Choose a tag to compare

Apps — a richer, more robust sample selector

  • Filter by category, value range, and period. Pick factor variables and the categories to keep, continuous variables and a min–max range, and a dedicated Period slider over the time id. All filters combine (AND), with an always-visible Active sample summary (dataset · period · filters · "rows kept = n / N") and a Reset filters button on every page.
  • Single-year → cross-section. Collapse the Period slider to one year and the app switches to cross-sectional mode — the panel / over-time views hide with a notice; the cross-sectional views keep working.
  • Fixed the disappearing-selection bug. Filter options are computed from the pre-subset frame, so choosing a category no longer collapses the factor and resets your selection — selections persist across pages and every analysis updates as you filter.
  • Missing-values view no longer looks blank. When a sample has no missing values (e.g. the unbalanced firms panel) it now says so and points to Panel structure for the structural gaps.
  • Export reproduces the filters as code. The exported notebook ships the unfiltered working frame plus a runnable subset cell, so it rebuilds the exact analysis sample from the full data.

Full changelog: https://cmg777.github.io/expdpy/changelog.html

v0.4.18 — two-file (data + dictionary) app workflow, all datasets, Colab export

26 Jun 02:42
3c7fb94

Choose a tag to compare

Apps — the two-file (data + dictionary) workflow

The three ExPdPy apps now revolve around two files: a data file and a data dictionary (df_def) — for both input and output.

  • Upload your data and (optionally) its dictionary and every figure/table updates with the right labels and panel structure. Upload data only and the app auto-builds an editable dictionary in the sidebar — set the entity/time rows to unlock the panel views, then Apply (and Download .csv).
  • New public helper build_data_def(df) infers that dictionary (types + entity/time) from any frame, so the same workflow runs in notebooks: ex.set_labels(df, ex.build_data_def(df), set_panel=True).
  • The dictionary is applied throughout — labelled axes/legends/headers now render for the bundled datasets too, switching datasets resets stale selections, and views no longer silently disappear on upload (e.g. the missing-values map) because the panel is now declared.
  • The dataset picker offers every bundled dataset — adds Productivity and Bolivia (provinces).
  • Export ships the dictionary, and the notebook is Colab-ready — "Export notebook + data" writes expdpy_data_def.csv alongside the sample, and the generated .ipynb is a Google Colab notebook (pinned expdpy==0.4.18 install + one-time runtime restart + Plotly colab renderer) whose load cell calls set_labels(..., set_panel=True). The .py script stays a plain local-run script.
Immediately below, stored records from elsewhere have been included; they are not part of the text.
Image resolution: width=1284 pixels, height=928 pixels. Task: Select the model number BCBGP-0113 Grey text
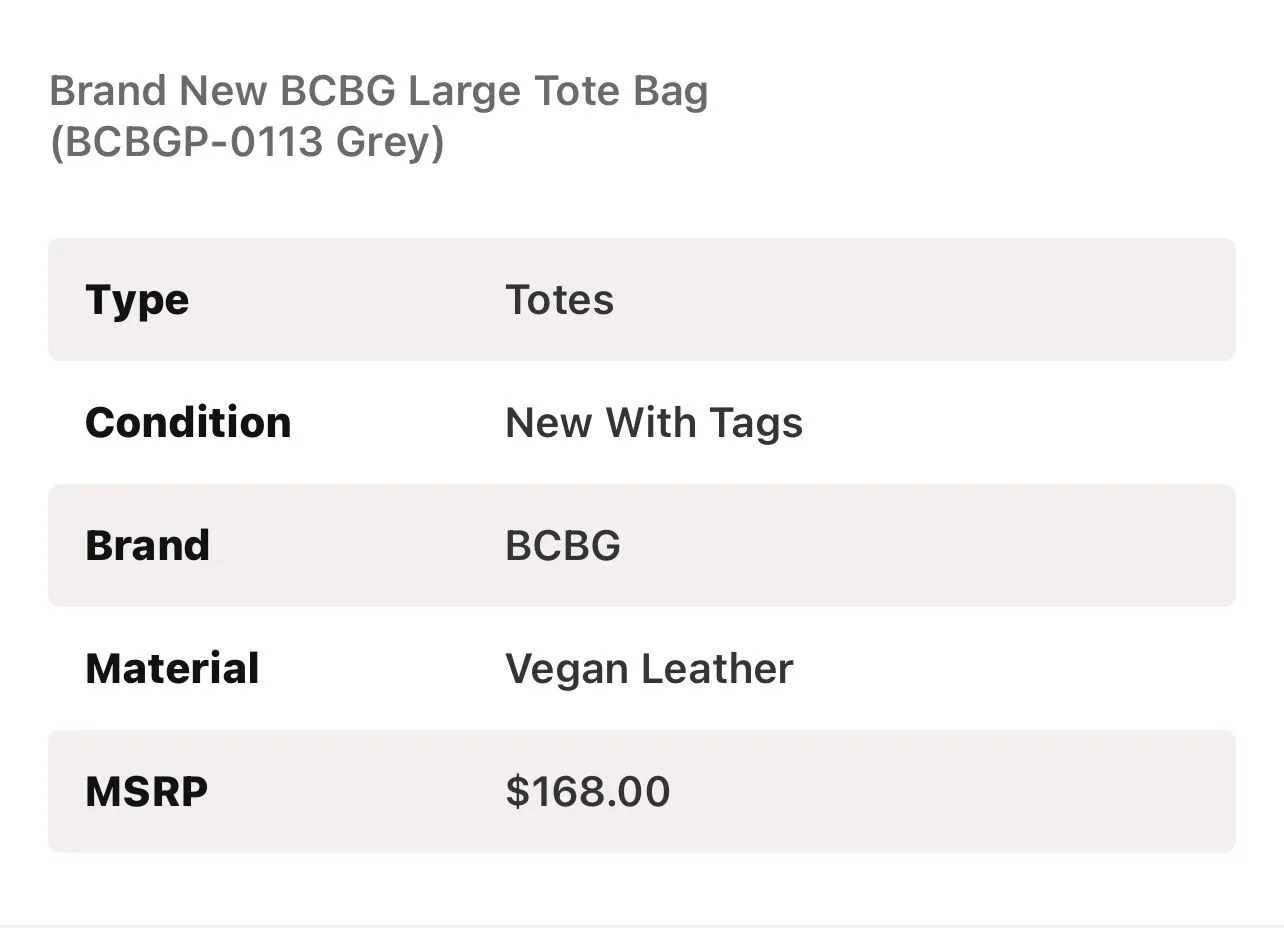tap(246, 143)
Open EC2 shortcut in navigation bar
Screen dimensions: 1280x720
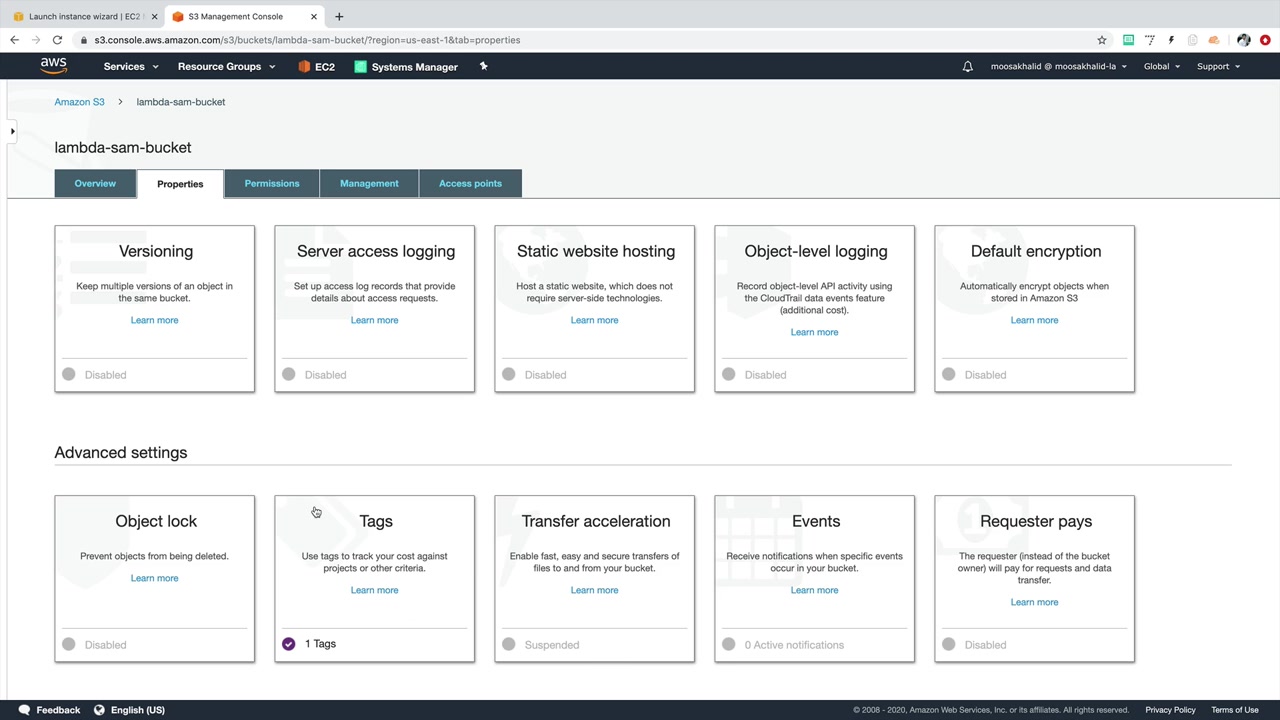click(316, 67)
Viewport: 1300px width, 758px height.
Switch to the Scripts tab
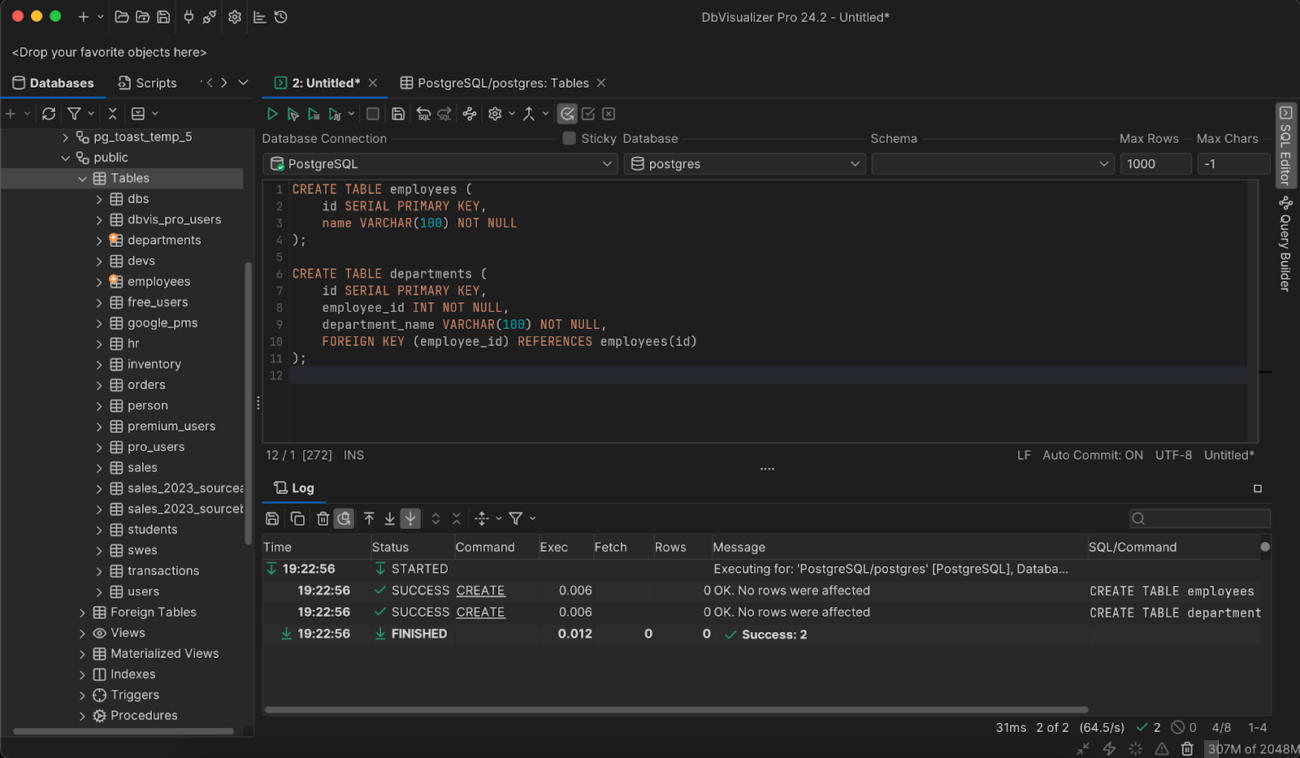click(147, 83)
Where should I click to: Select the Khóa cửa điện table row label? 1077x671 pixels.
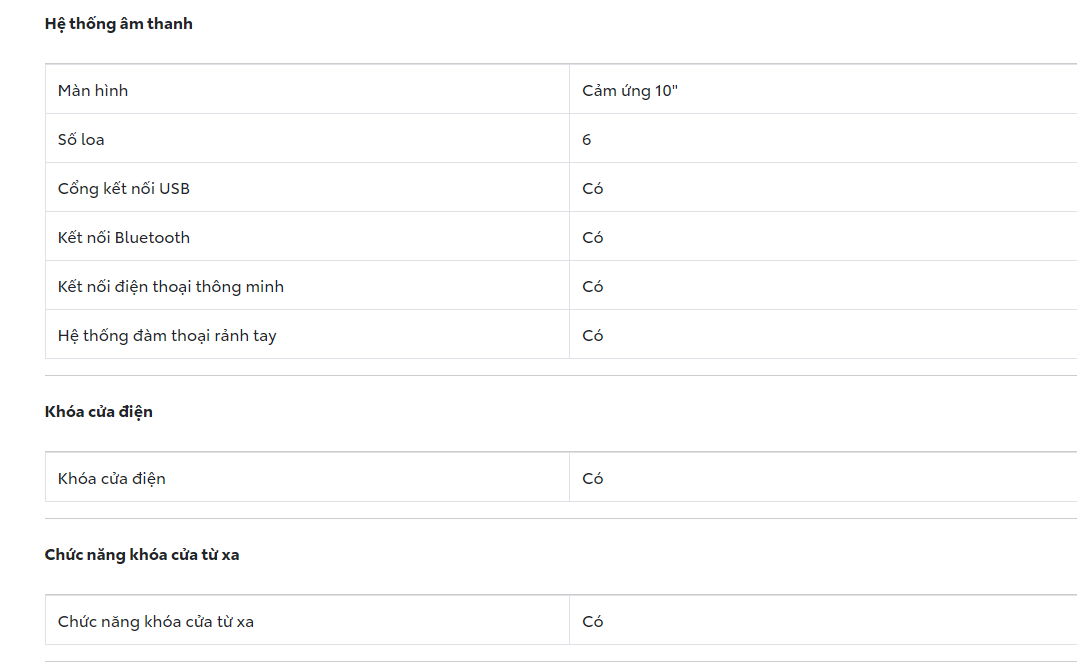click(x=112, y=479)
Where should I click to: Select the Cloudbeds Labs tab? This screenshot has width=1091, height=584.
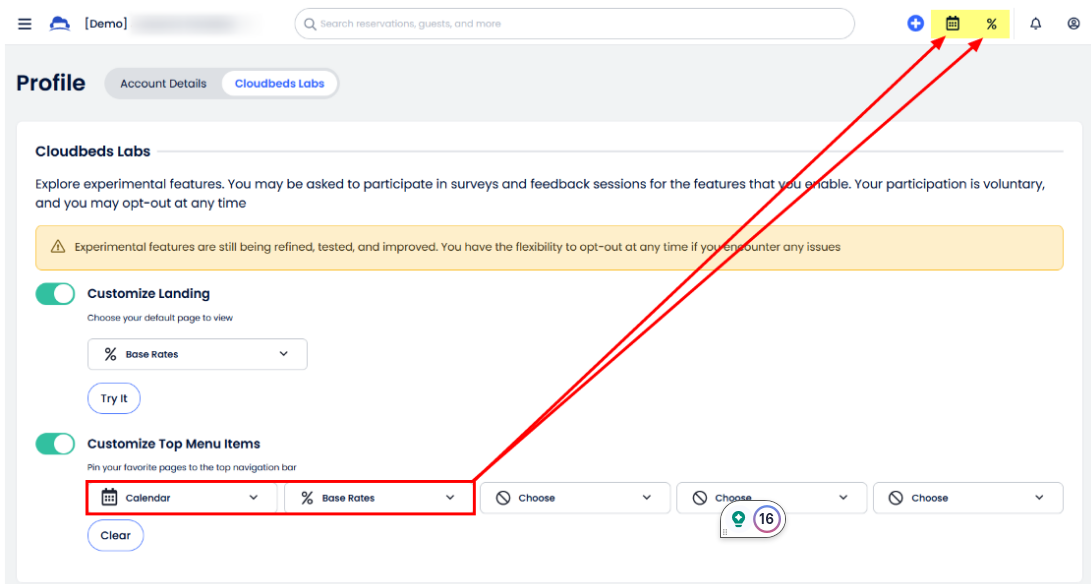pyautogui.click(x=280, y=84)
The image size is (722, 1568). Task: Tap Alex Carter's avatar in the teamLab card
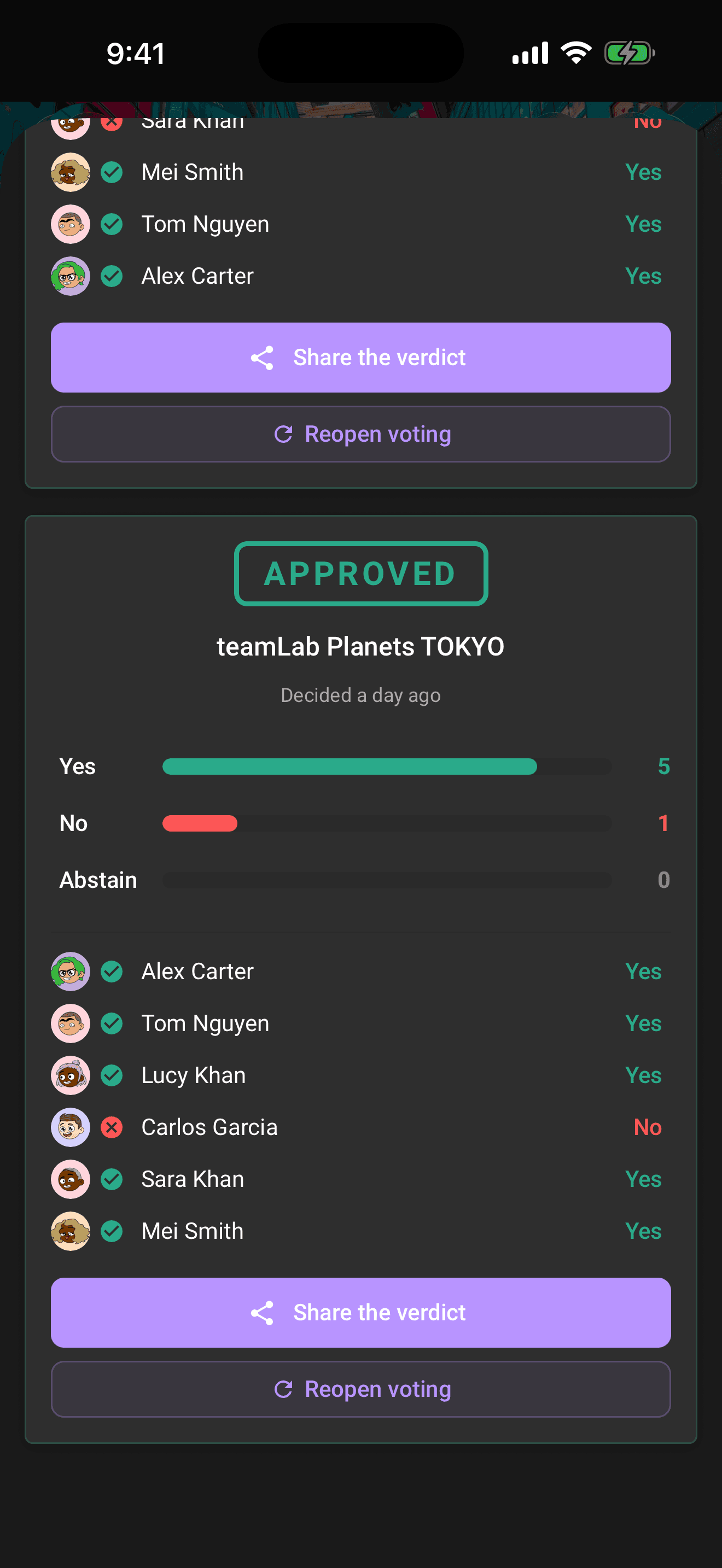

Full changelog: https://cmg777.github.io/expdpy/changelog.html

v0.4.17 — Learn case-study redesign

25 Jun 05:05
5611976

Choose a tag to compare

Completes the Explore → Analyze → Learn trilogy: the Learn surface is rebuilt as a single-pass tutorial — "the ideas behind the case study" — in lockstep across the website, the Colab notebook, and the Streamlit app.

Learn

  • The Learn page is now a single-pass tutorial that opens by interpreting a real two-way fixed-effects Kuznets model (.interpret() / .explain()), browses the full 27-topic concept index (list_topics) grouped by theme, then isolates each idea in a simulated sandbox where the truth is known: the within-transformation identity, why fixed effects matter, two inference classics, convergence, and the Kuznets wave. Every learn_* sandbox appears once each, removing the old tour/gallery duplication and adding the previously-undemonstrated learn_kuznets_waves.
  • The Learn Streamlit app mirrors the tutorial — the Concept sandboxes page grows from seven to nine tabs (adding learn_sigma_convergence and learn_convergence_clubs), reordered to the case-study sequence; the explainers page browses all 27 topics.
  • The Learn Colab notebook is regenerated so the website, notebook and app present the same sequence.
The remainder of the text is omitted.